No, marriage is not fair. Marriage is ridiculous. It’s a radical love dressed up as consistent kindnesses trickling out, no questions asked. Sometimes our spouses are on fire and teeth in the game and pawing at us and begging for more time because they are crazy in love (the best, right?). But those other seasons of marriage? Well, there’s the ordinary time. The lull. The numb. The hurt. The distant. Ugh. These things happen. Maybe a couple days. Maybe a stretch of weeks.
And when we are there in those lesser seasons, we must sometimes be radically unfair. Where there is not enough affection from him, we give him more of what he needs for the touch.

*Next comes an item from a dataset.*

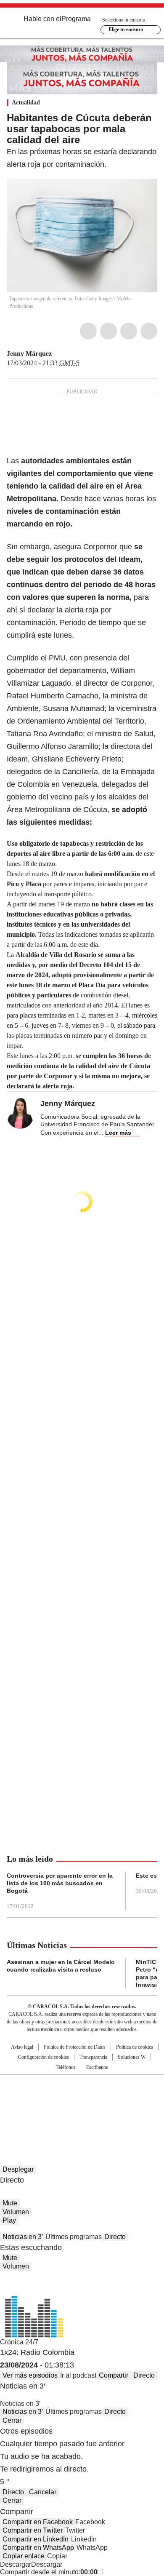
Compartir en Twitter (33, 2530)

Where there is not enough work on his part, we give him all our 100%. Where there is no spark in his eyes, we gather up all the sticks and set the freaking house on fire.
We work double-time. We go double-step. We keep going even after the finish line. And we do it because what we do was in their name in the first place, so to circle back and pick them up is exactly our sort of thing.
Because from what I know, no, marriage is not always fair. I've loved harder than he did at times. And I've received that kind of fighting, fierce love too. It's unfair. But it is painfully beautiful. Because beyond worth, there's still a rope.
Marriage may not always be fair, but that doesn’t stop it from being incredibly, incredibly good.